36a edição | 12 2019

Enquanto um dos trabalhadores do teatro em Macau, tenho partilhado com os nossos leitores nesta coluna como explorar as possibilidades de industrialização do teatro na prática. Sou encenador e, ao mesmo tempo, líder do grupo de teatro, pelo que, quando estou a criar uma peça, tenho de levar em conta, com a minha equipa, uma série de problemas relacionados com o mercado, a apresentação, o posicionamento e o consumo. Talvez alguns leitores considerem que sou insuportável devido a estas rotinas vulgares. Na verdade isso não me incomoda. Deve haver uma distância entre o modo real de pensar dos criadores e o entendimento imaginário de qualquer amante de arte sobre o modo como os criadores pensam. O público tende facilmente a associar algumas imagens românticas, como poesia depois de vinho ou desenhos pastorais com a imagem dos artistas.
 
A concepção de entrada na sociedade, do modo a que me refiro a ela, é a influência exercida em nós pelo ambiente. Especificamente, significa que as pessoas tendem a preocupar-se mais que nunca com os pontos de vista e as opiniões dos outros sobre como a sua ocupação fará a diferença na sociedade, resultando numa mudança do modo como trabalham.

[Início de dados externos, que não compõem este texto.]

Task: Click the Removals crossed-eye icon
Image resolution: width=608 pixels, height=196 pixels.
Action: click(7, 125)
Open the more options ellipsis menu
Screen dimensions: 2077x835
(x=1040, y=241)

No entanto, enquanto trabalhadores do teatro, não nos podemos permitir esquecer as nossas aspirações originais, ao mesmo tempo que mantemos a nossa carreira, tal como não podemos esquecer-nos de viver enquanto buscamos o destino ideal das artes. As nossas experiências podem ser tão diferentes que nos façam ter opiniões distintas, e são vários os caminhos dos quais viemos devido às nossas diversas opiniões. Neste artigo, para me manter fiel às minhas aspirações iniciais, escreverei o meu próprio memorando, esperando partilhar alguns sentimentos registados com leitores com quem já me tenha cruzado ou que nunca tinha conhecido nesta plataforma.

Que tipo de papel desempenha um trabalhador do teatro nesta sociedade?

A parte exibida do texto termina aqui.